By STEVE PERSALL
Times Film Critic
While many war movies stealthily preach peace, Kathryn Bigelow's The Hurt Locker is a rare examination of combat as an addiction. Apparently not all soldiers chafe at the prospect of extra tours of duty.
Hopefully the willing aren't as reckless as Staff Sgt. William James (Jeremy Renner), a bomb squad daredevil whose tactics put more lives than his own on the line. James doesn't have a death wish; he's too proficient at disarming explosive devices left by Iraqi insurgents, and too proud to leave behind a corpse admitting failure.
The drama could spring from any war but Bigelow and screenwriter Mark Boal choose Iraq, giving an erroneous impression that The Hurt Locker is a political film. Bigelow is adept at shaping tension — one of the few women making action flicks — but soapboxing isn't her style. Neither is clarifying motivation, which The Hurt Locker could use.

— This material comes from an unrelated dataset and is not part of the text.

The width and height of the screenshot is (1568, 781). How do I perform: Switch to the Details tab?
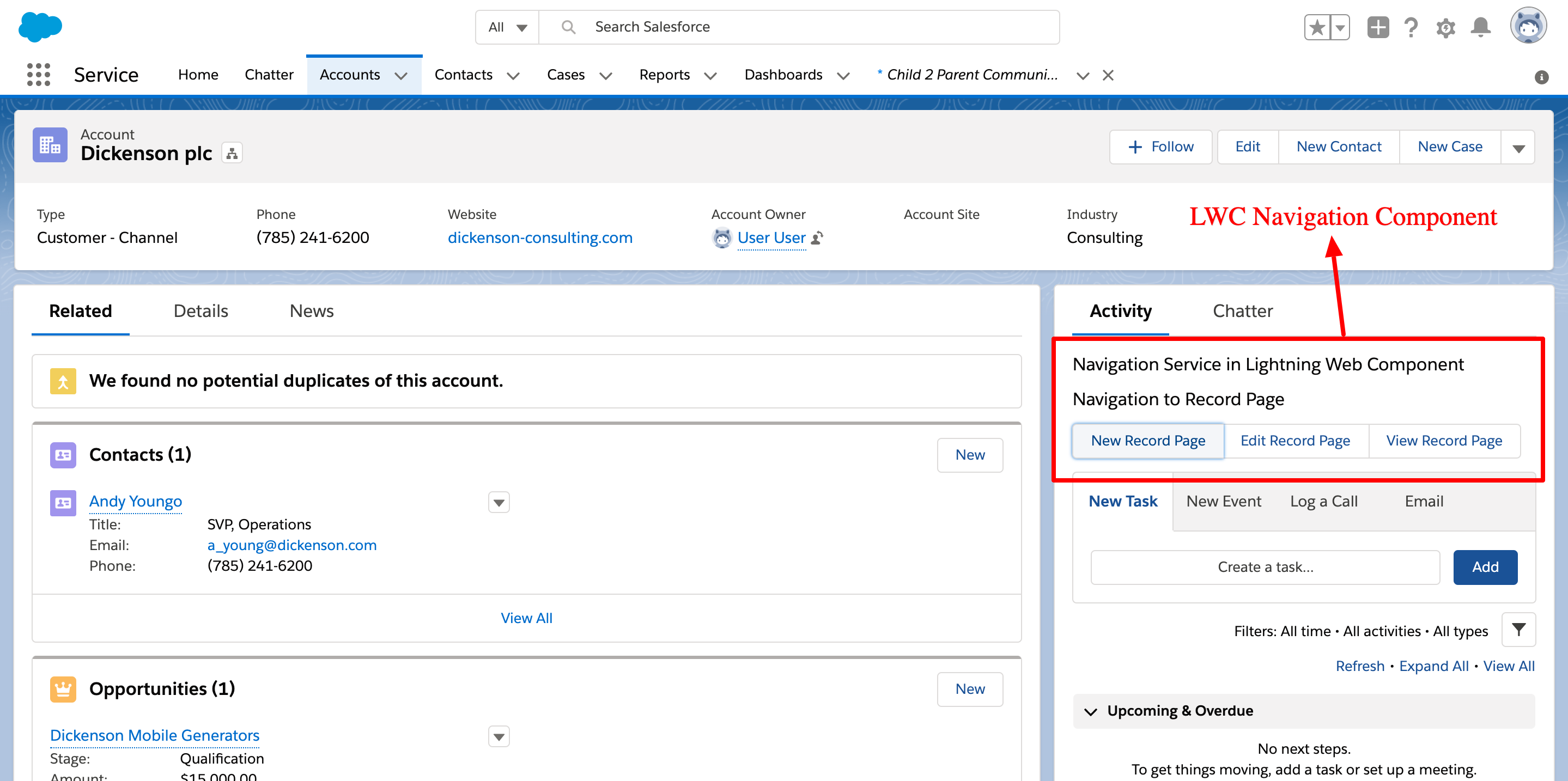coord(200,311)

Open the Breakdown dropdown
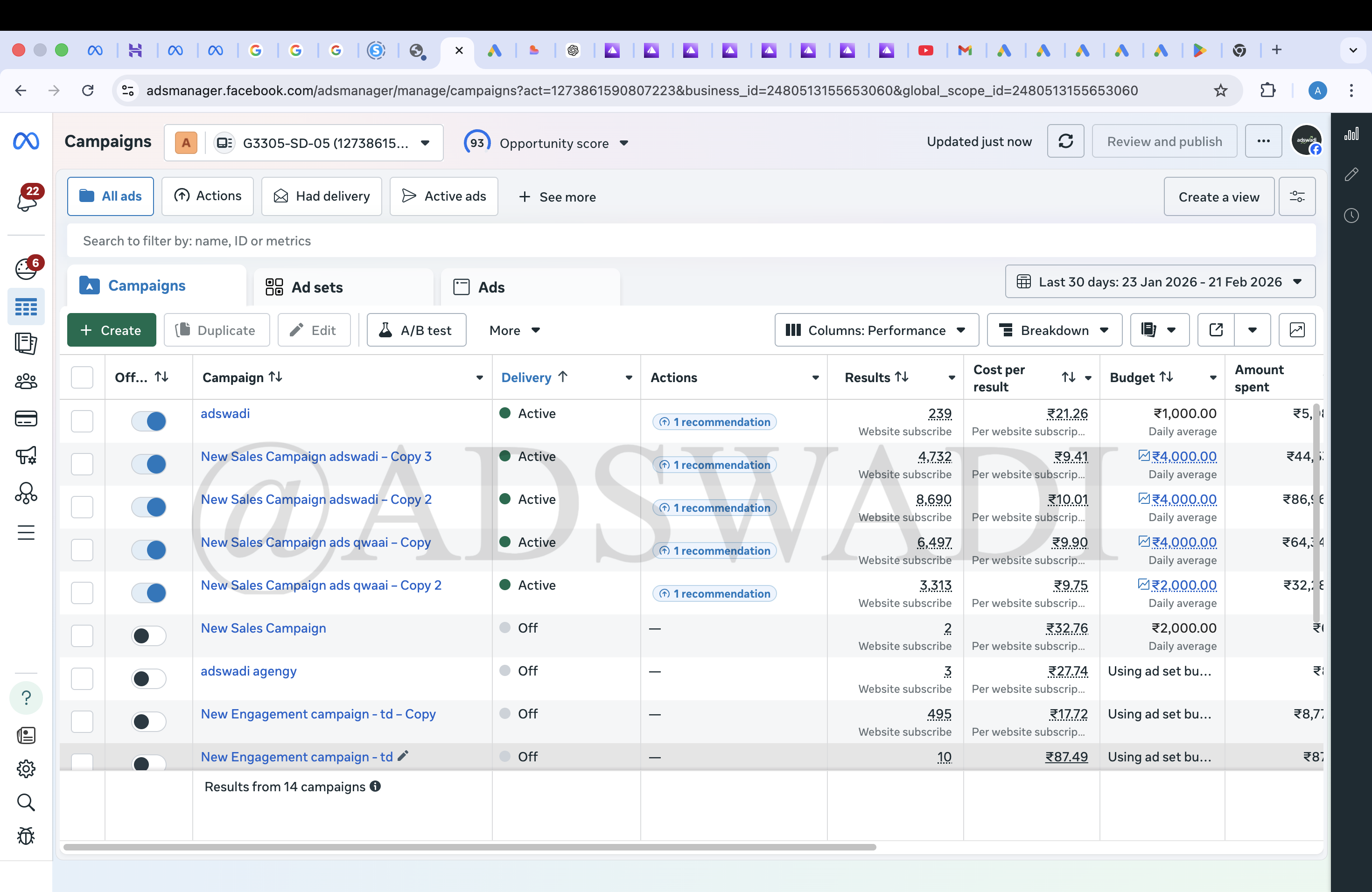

Exactly why James is compelled to risk is a crater in the middle of Bigelow's otherwise exemplary film. Viewers can draw conclusions but they'll come from practically thin air. The Hurt Locker is essentially a series of deadly bombs stashed in a checklist of hiding places — a car trunk, a garbage pile, buried underground, stashed inside a body — with James pushing time limits and his comrades' patience.
Those sequences are masterfully framed and edited, stretching our nerves to the breaking point and perhaps beyond. Bigelow milks every ounce of red wire/blue wire suspense from James' various disarming assignments, effectively conveying what can go wrong at any moment. Those episodes are so thrilling, and the drama linking them so vague, that tension is the lone memorable quality of The Hurt Locker.
Yet Bigelow and Boal continually skim the surface of something deeper, with erratic results. A subplot concerning James' friendship with an Iraqi youth (Christopher Sayegh) has promise until it's emotionally defused. Ralph Fiennes and David Morse pop in apparently to embellish the film's credits, their brief screen time seems so pointless in hindsight. At least Guy Pearce uses his to enact proper bomb squad procedures that James ignores.
When the drama briefly detours stateside, the emptiness of civilian life is palpable. But that doesn't fully explain James' willingness to leave behind a loving family and the safety of home. The Hurt Locker becomes like many wars; a nerve-wracking experience without solid answers for the core question of why we're there.